The use of Jeløy Radio grew and had its climax during the 1950s. From 1957 multiplexing was used on the transmission to the United States, with two channels used for telegrams and two for telex. At the peak point-to-point connections had been established with seventeen cities, as far away as in Japan and South America. The furthest away was to the Falkland Islands, which was connected to allow for relays onwards to the Norwegian settlement of Grytviken on South Georgia.

Three longwave transmitters were also installed. One was operated for the Norwegian News Agency to transmit news telegrams to newspapers, including to Iceland and the Færoe Islands. The Norwegian Meteorological Institute operated a transmitter which sent a weather map once each day. The third was used for a short period to transmit to Hamburg.

The use of radio telegram and telex transmissions declined rapidly during the 1960s. New technology allowed for cheaper and more reliable transmission via fixed lines, which took over most of the traffic.
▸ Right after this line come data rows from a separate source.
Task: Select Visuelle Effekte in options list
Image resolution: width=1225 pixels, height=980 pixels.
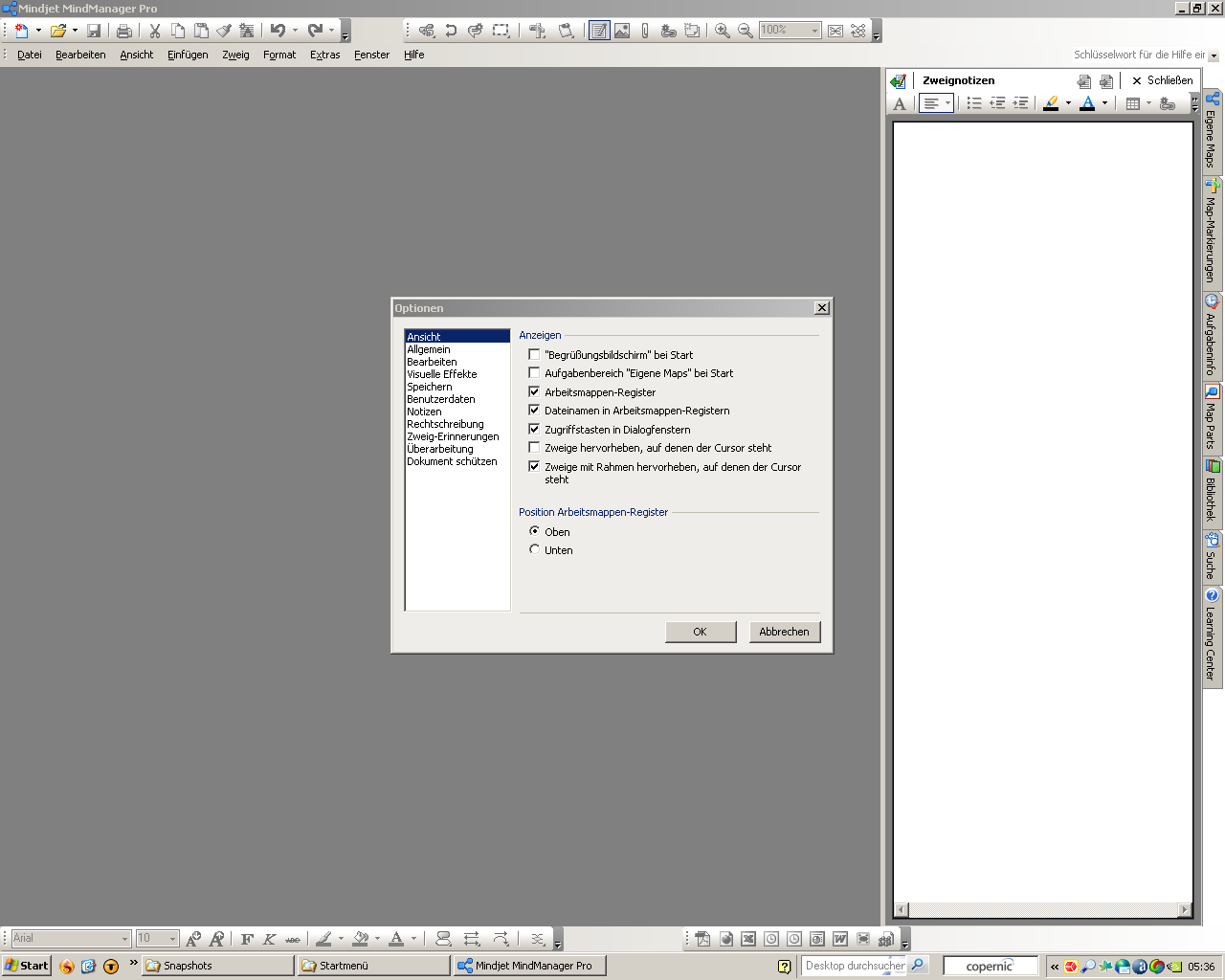Action: click(441, 374)
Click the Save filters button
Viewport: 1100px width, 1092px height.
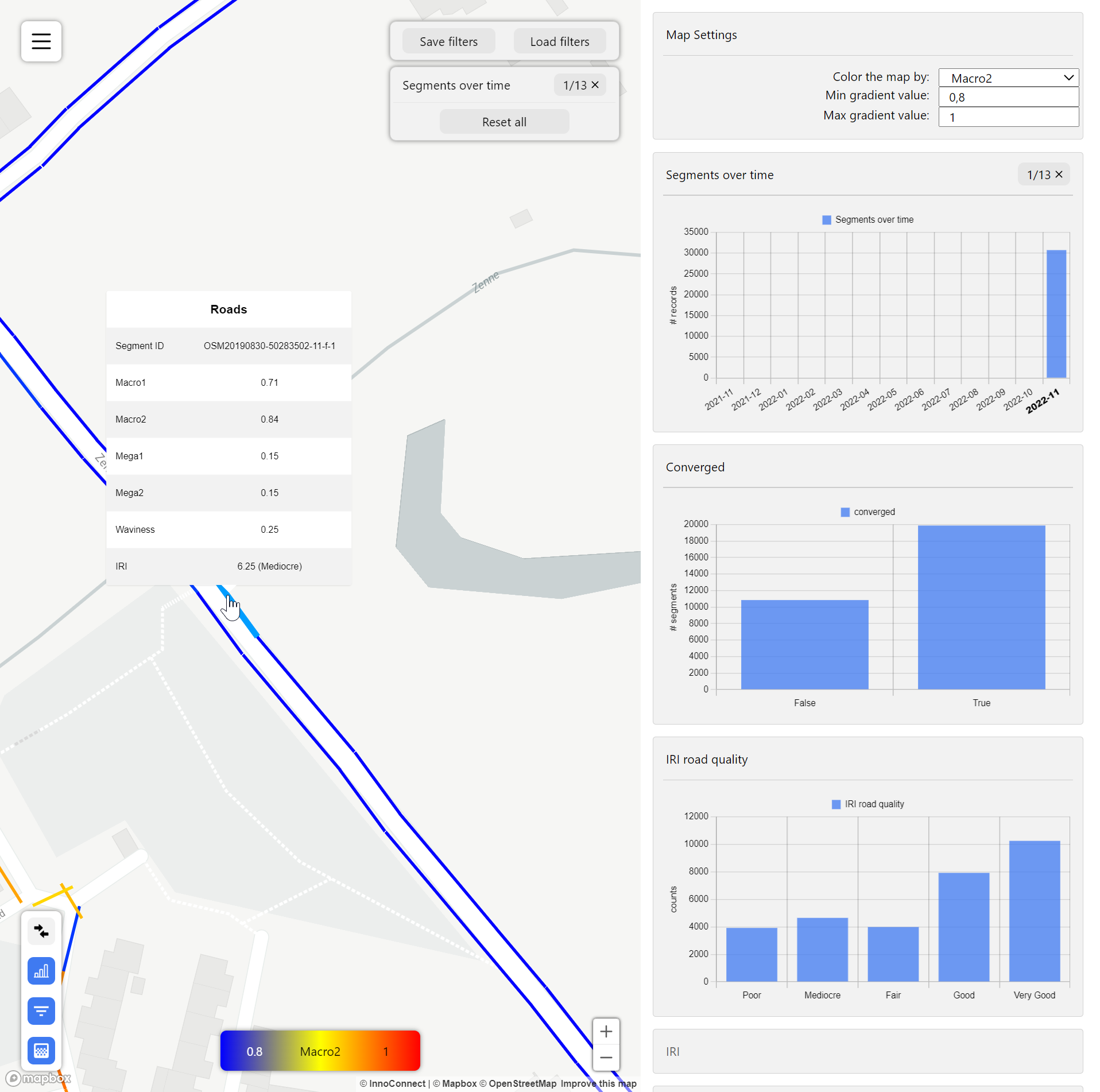[448, 42]
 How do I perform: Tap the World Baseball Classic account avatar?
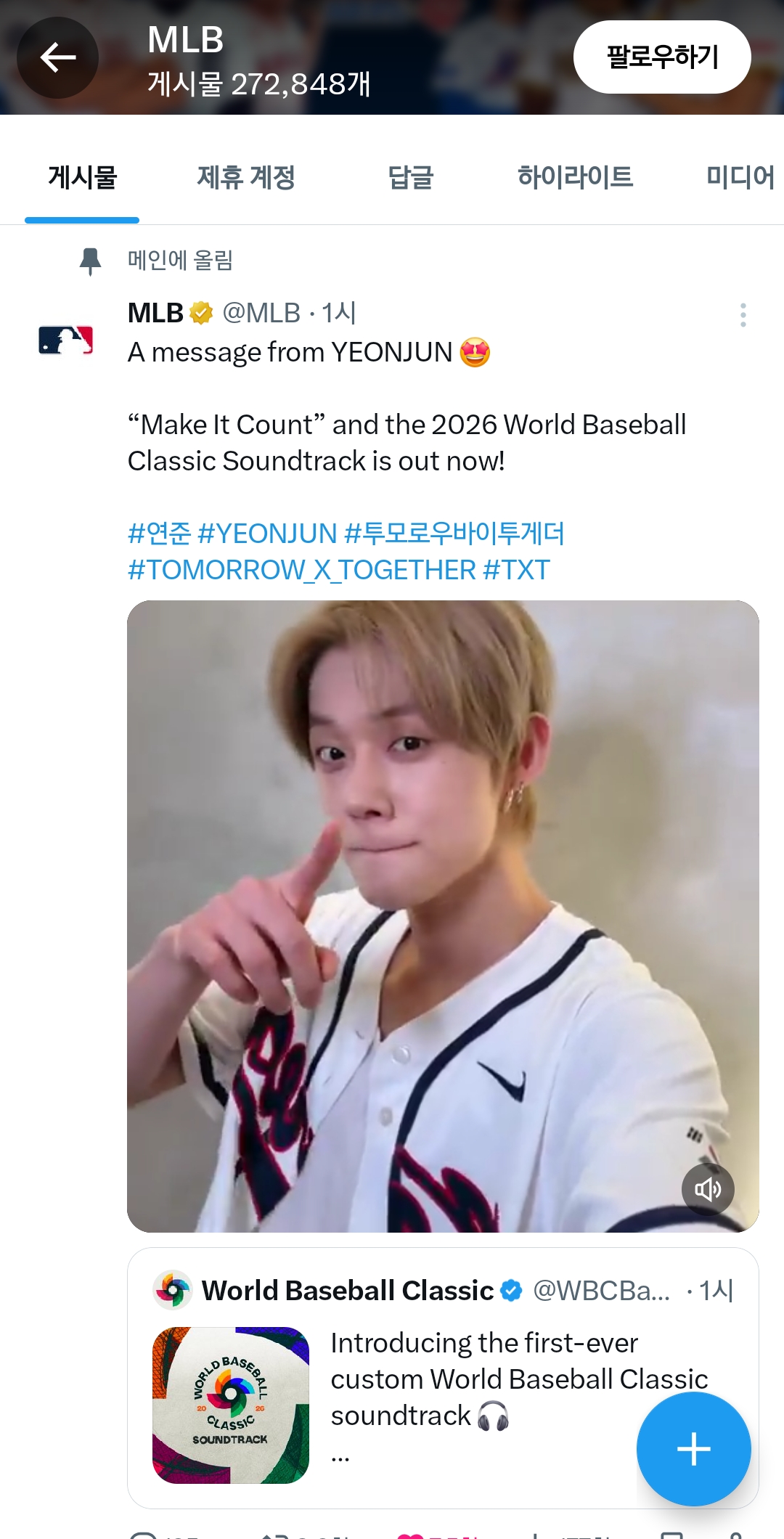(x=173, y=1290)
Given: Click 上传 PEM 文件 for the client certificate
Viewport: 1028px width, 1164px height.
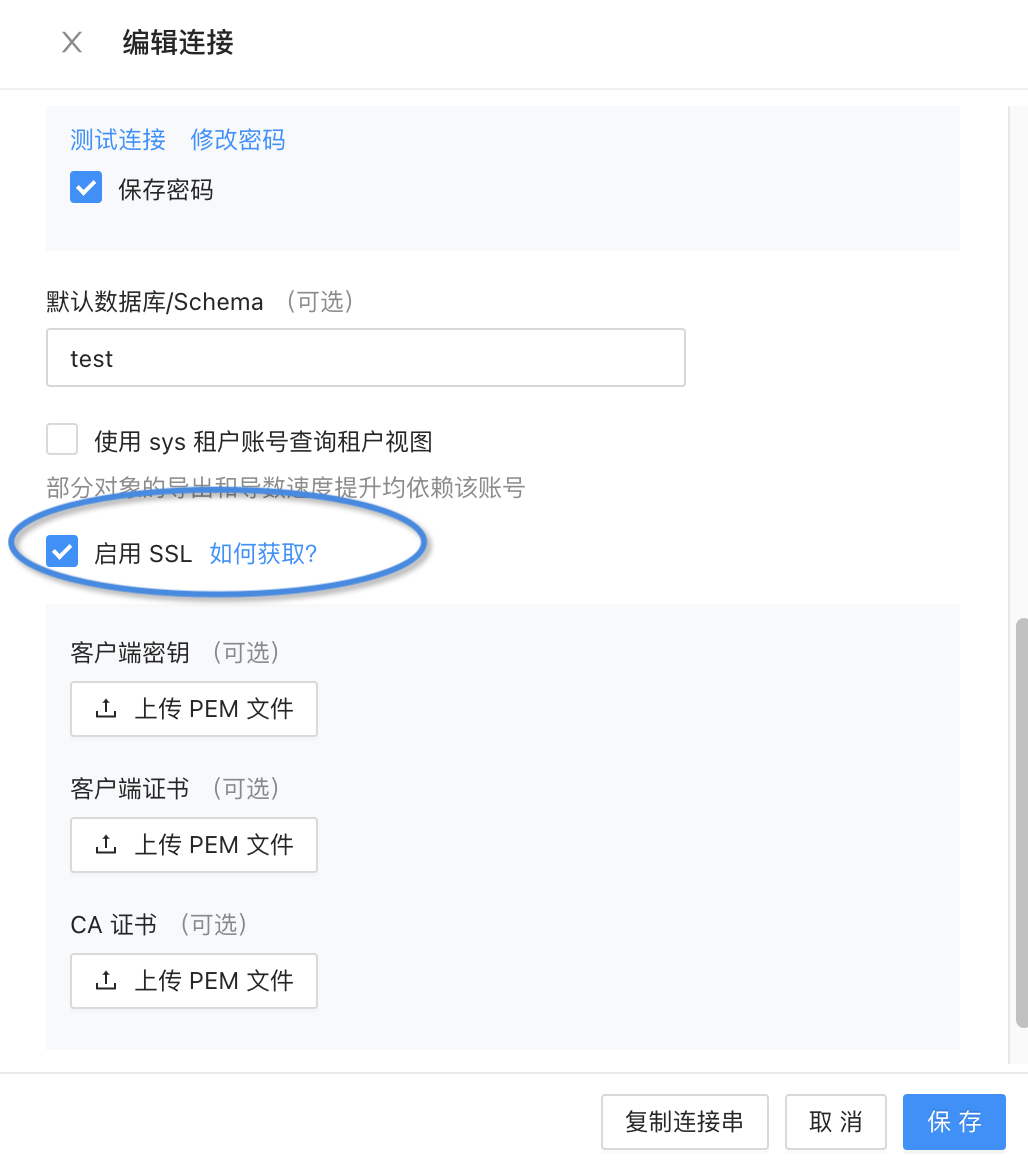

The last point-to-point connection, to Warsaw, was closed on 1 November 1971. The station was therefore increasingly used as a coast radio station. The Norwegian News Agency turned off their service in 1977. The station remained staffed until 1 January 1995. It was thereafter still used by the Ministry of Foreign Affairs for communications with their embassies until 2003. Telenor turned the operations building into a hotel in 1997.